In seconds she had the door open, but what should she do next? The knife was still in her hands, but she didn’t think she could use it. Just the thought of driving it into living flesh made her queasy. She felt about in the closet and her hands closed around one of the Smithfieid hams she had brought with her. It was hard as a rock. If she could just sneak up behind Staples, she might be able to hit him hard enough to knock him out. She didn’t know what she would do about Baca Riggins, but she would think about that when she had to.

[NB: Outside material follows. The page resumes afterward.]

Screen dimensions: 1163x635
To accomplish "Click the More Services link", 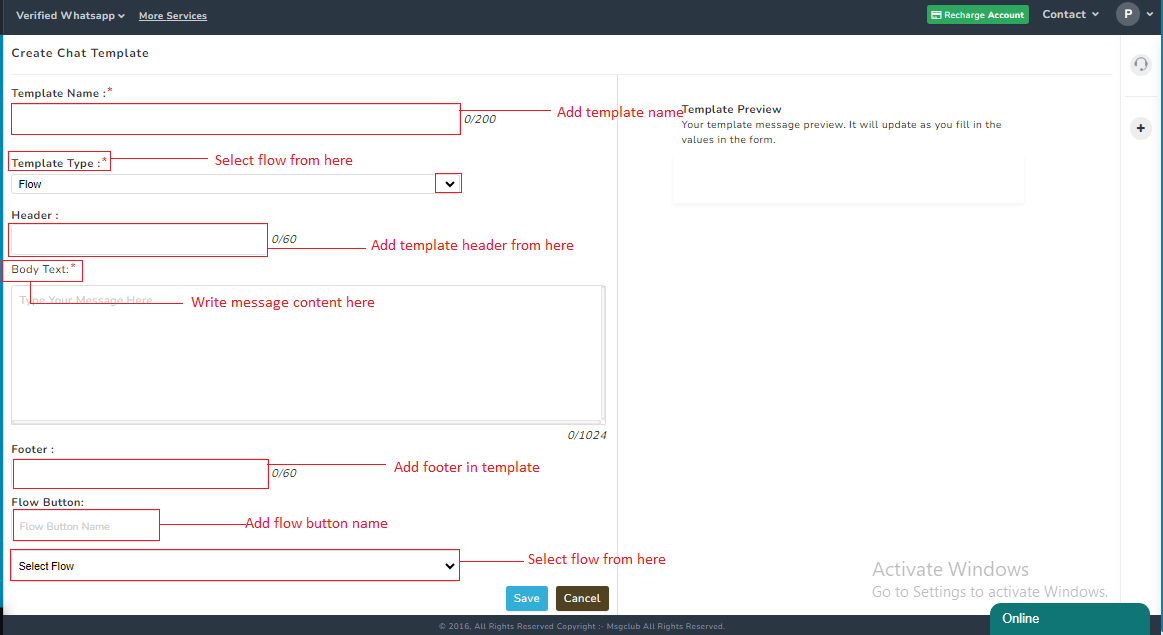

Carrie eased open the door, and the first thing that came into her line of vision was one of the windows at the back of the station; what she saw at that window literally took her breath away. Lucas had raised the window and was climbing into the room. And he had a gun pointed at the backs of the two men at the front windows.
For a moment Carrie was too weak with relief to move. Lucas was safe! Lucas was here! He had come after her. Then she realized he was trying to capture two men separated by about twelve feet, each of them armed and each of them willing to shoot to kill. She must take out one of the men, and Jason was the one nearest her.

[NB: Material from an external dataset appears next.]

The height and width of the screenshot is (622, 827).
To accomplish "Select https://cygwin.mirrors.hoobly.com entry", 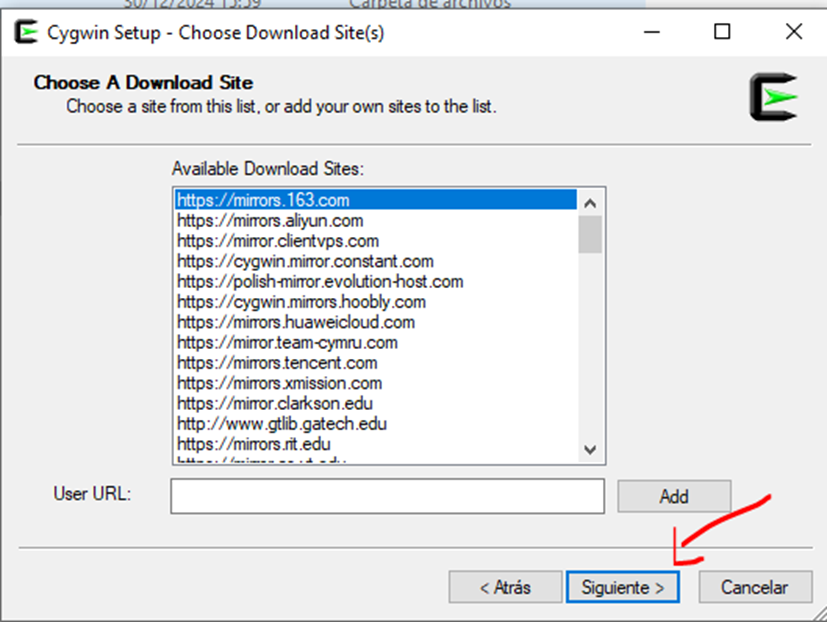I will 301,302.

Praying the hinges would not squeak, Carrie threw open the pantry door to attract Lucas’s attention. It worked, and for a split second Carrie thought Lucas was going to shoot
her,
but he recognized her in time to release the pressure on the trigger. Pausing only a second to recover her wits and her strength—seeing the gun swing in her direction had left her as weak as water—she motioned toward Jason and raised the ham over her head to indicate what she meant to do. Lucas understood at once, and together they each approached their victim, each of them painfully aware that if either of the outlaws turned around too soon, someone was likely to die.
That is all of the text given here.